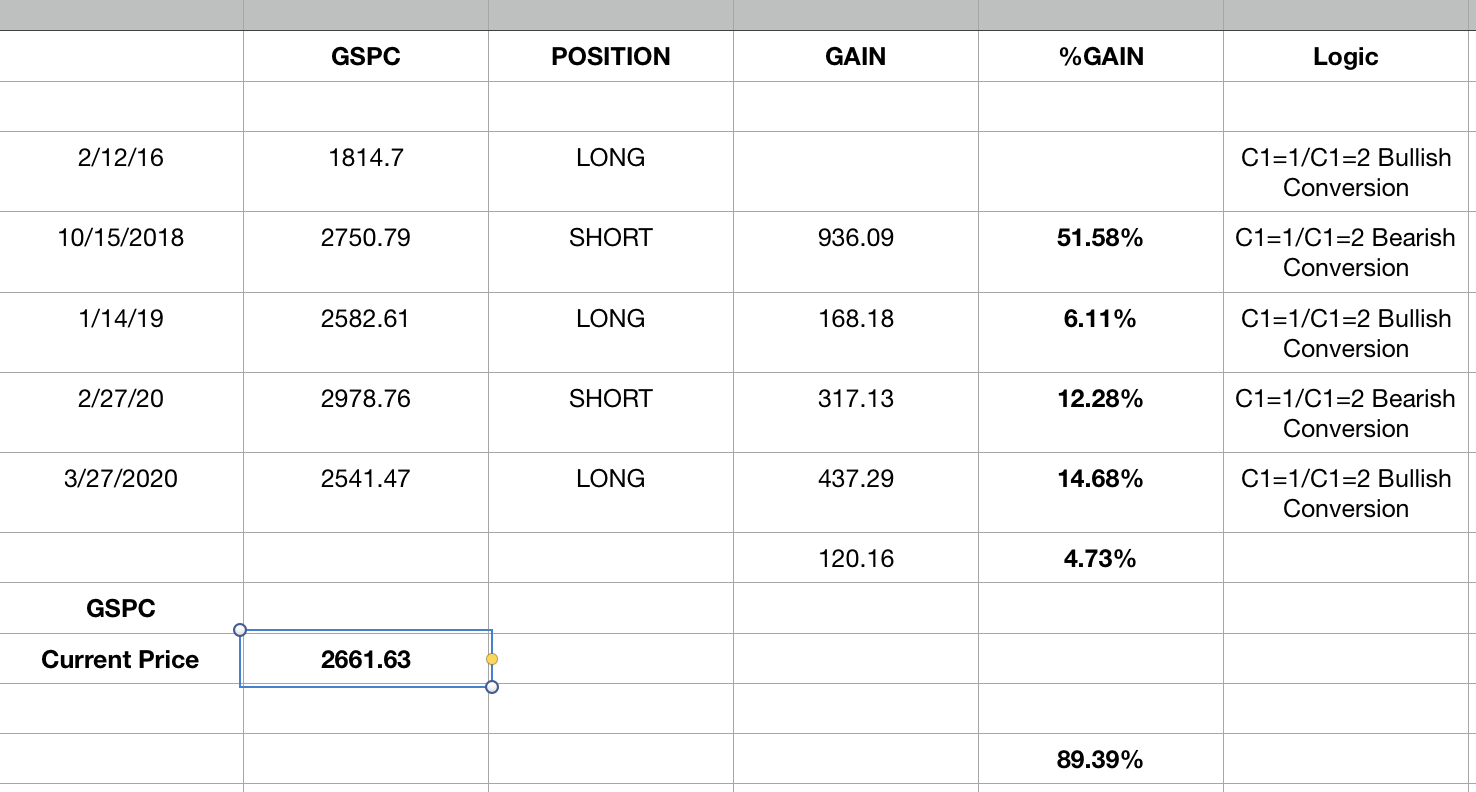This screenshot has height=792, width=1476.
Task: Click the 51.58% gain percentage cell
Action: pyautogui.click(x=1101, y=238)

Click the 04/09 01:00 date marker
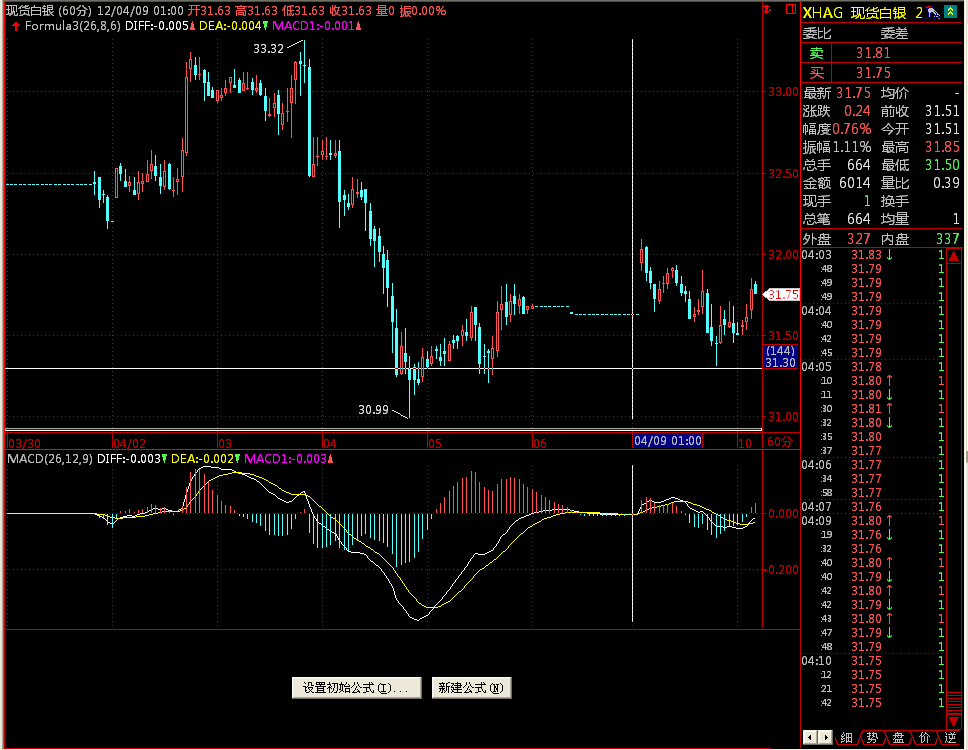pyautogui.click(x=667, y=441)
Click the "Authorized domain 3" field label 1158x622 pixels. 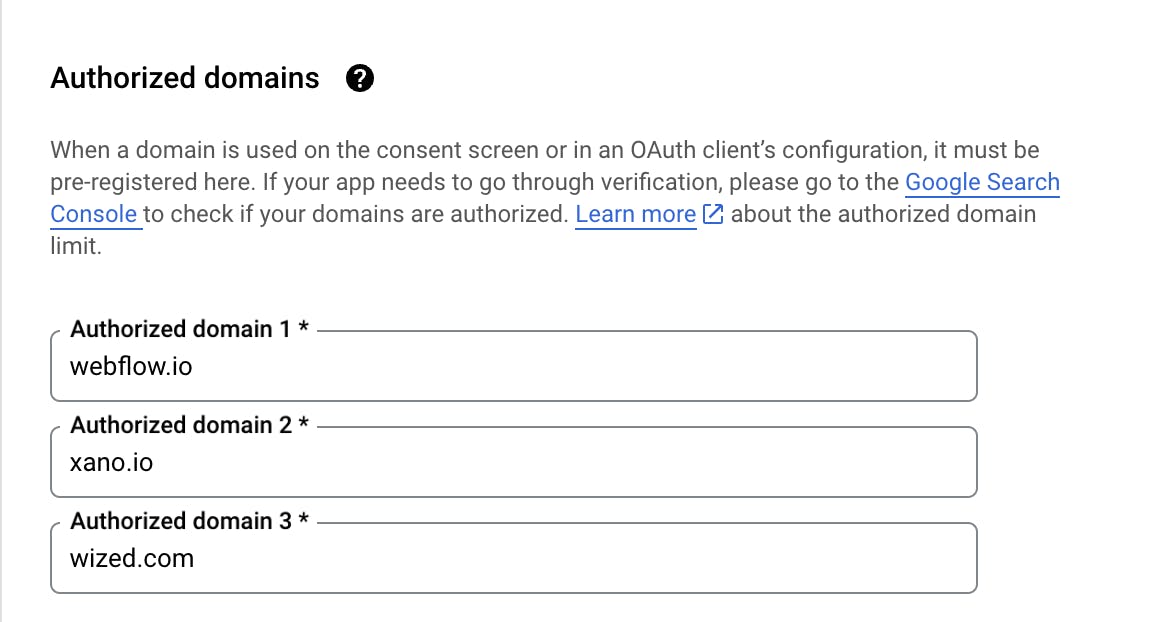click(x=180, y=521)
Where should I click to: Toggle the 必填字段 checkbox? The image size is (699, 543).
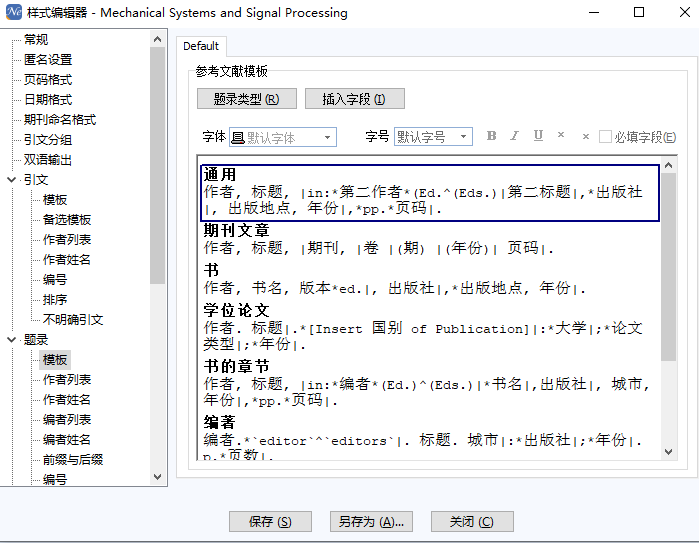tap(606, 138)
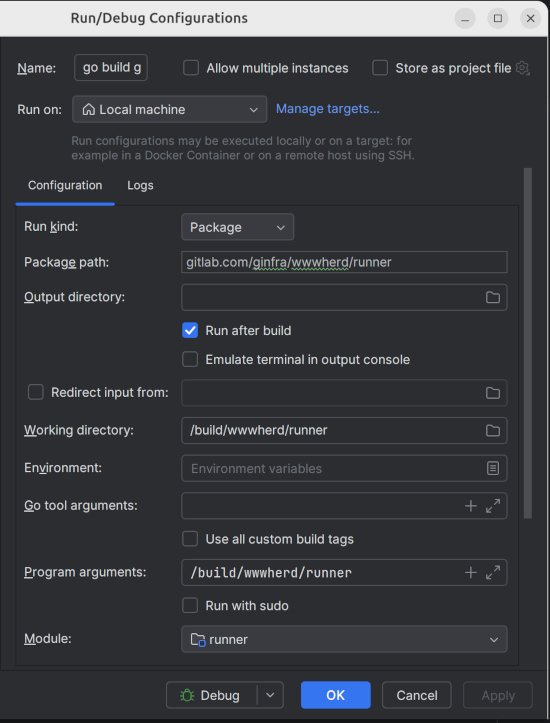Add Go tool arguments plus icon
Screen dimensions: 550x723
[x=471, y=506]
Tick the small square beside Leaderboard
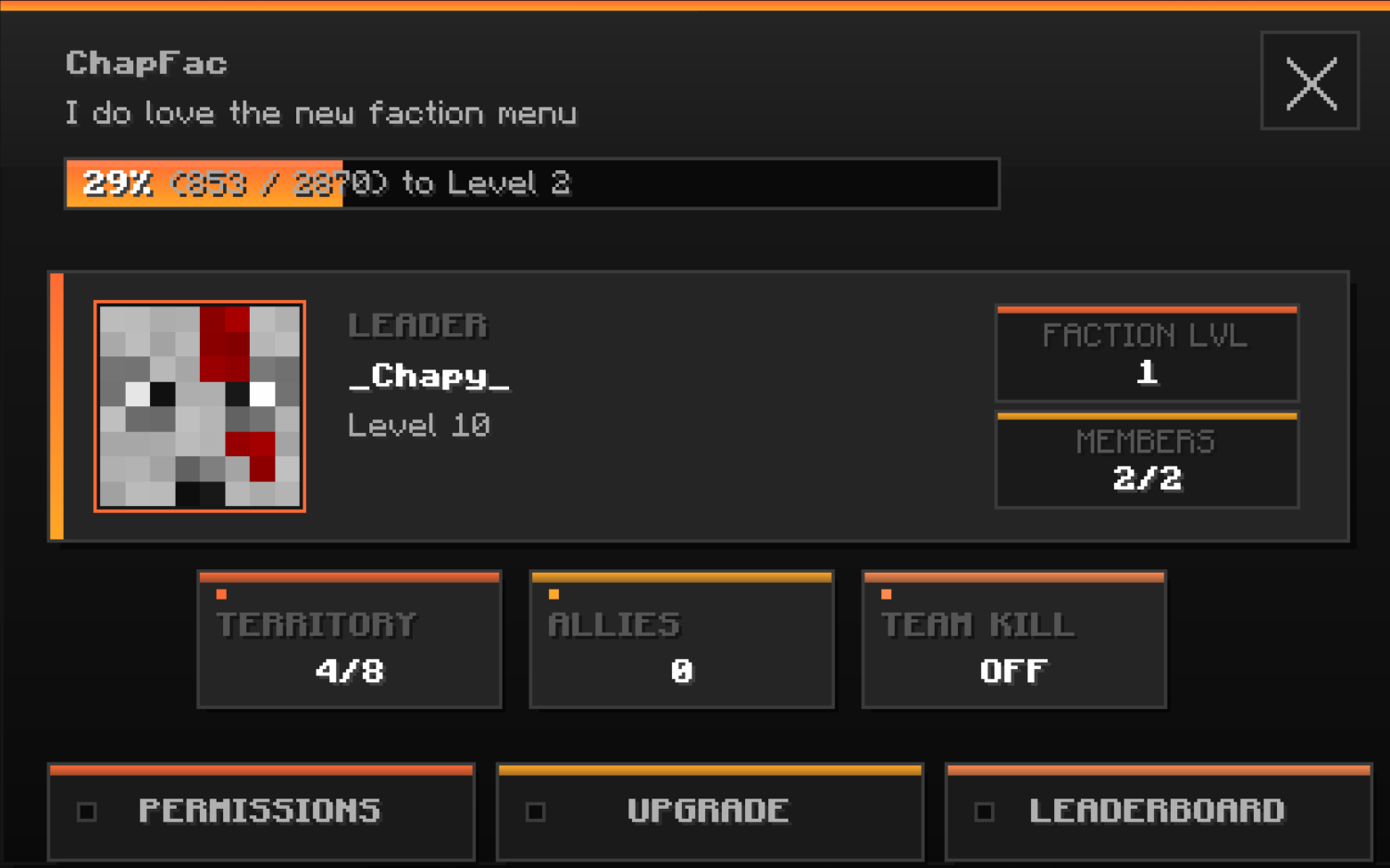 point(984,812)
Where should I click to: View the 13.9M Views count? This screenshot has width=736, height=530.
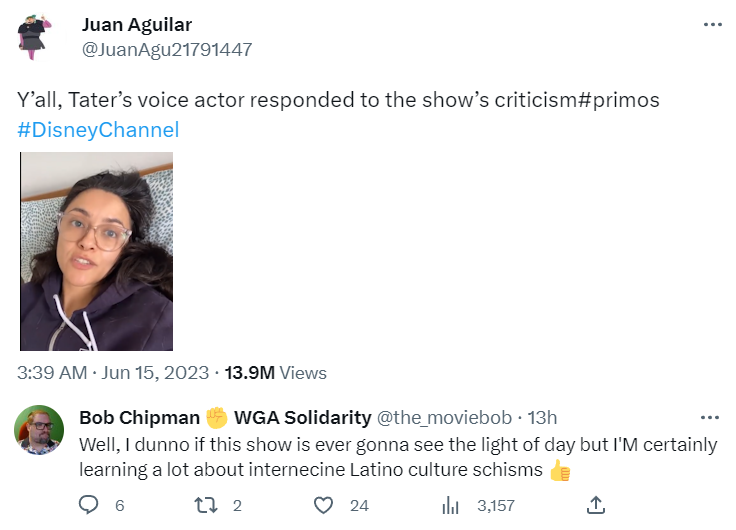275,373
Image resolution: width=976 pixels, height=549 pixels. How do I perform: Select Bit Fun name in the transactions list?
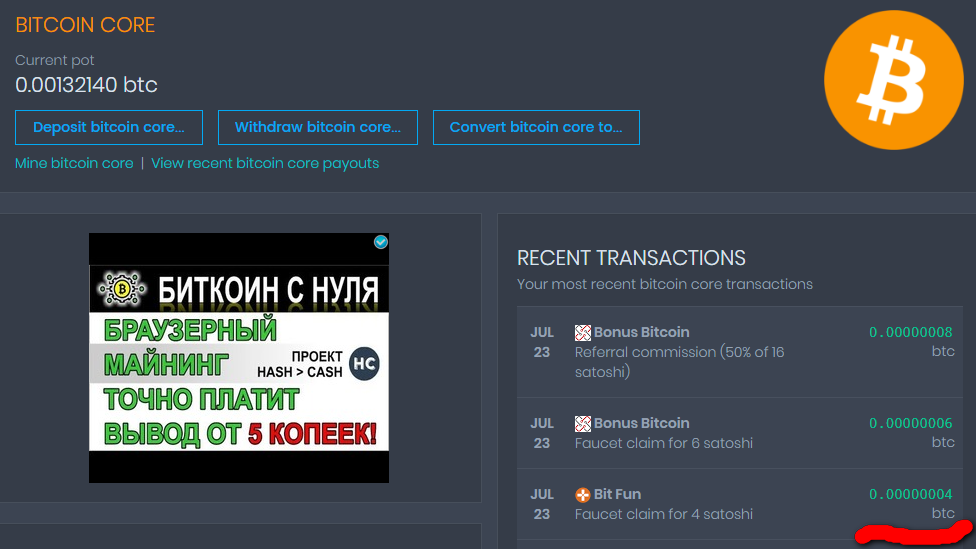pyautogui.click(x=617, y=494)
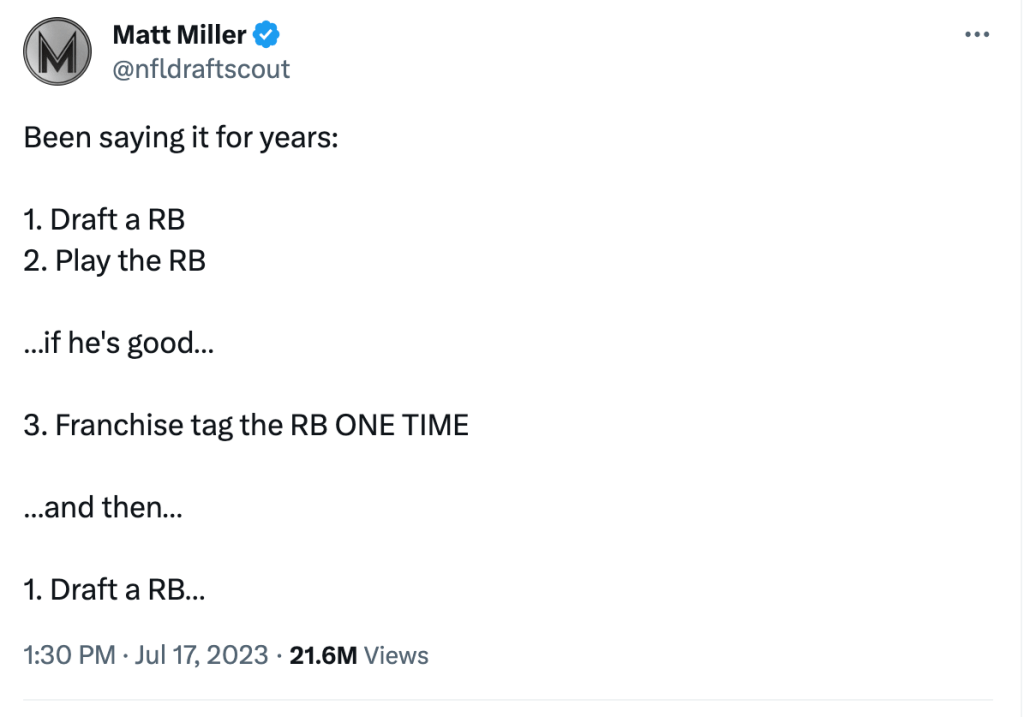Click the word "Franchise" in step 3

coord(119,425)
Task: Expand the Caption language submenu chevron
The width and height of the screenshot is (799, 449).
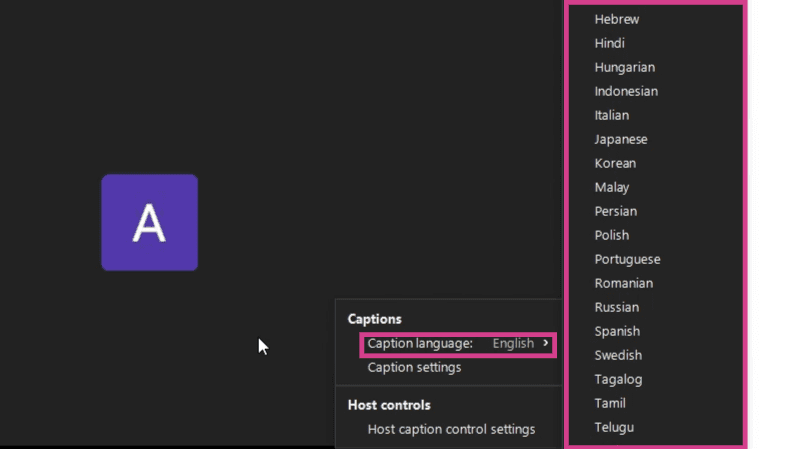Action: 546,343
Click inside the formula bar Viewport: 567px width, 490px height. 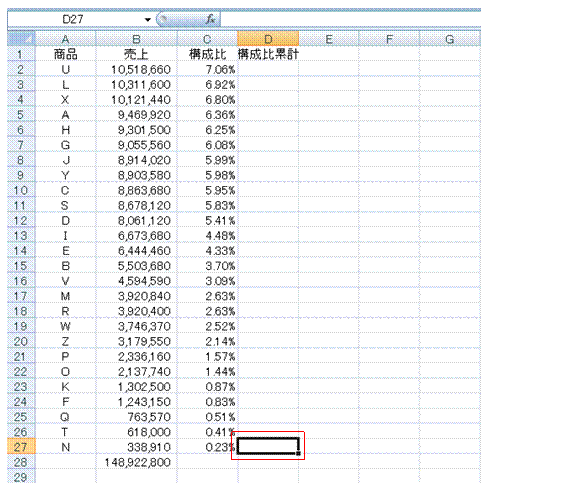point(350,19)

——

- Exercise requirements
Leaving pictures out, output the lines of the data above from the one with "Where should I click to: View" through the one with "Task: Expand the", word for word.

- Solution for this exercise
Where should I click to: View the 13.9M Views count? This screenshot has width=736, height=530.
275,373
Image resolution: width=976 pixels, height=549 pixels. How do I perform: Select Bit Fun name in the transactions list?
pyautogui.click(x=617, y=494)
Click the word "Franchise" in step 3

coord(119,425)
Task: Expand the Caption language submenu chevron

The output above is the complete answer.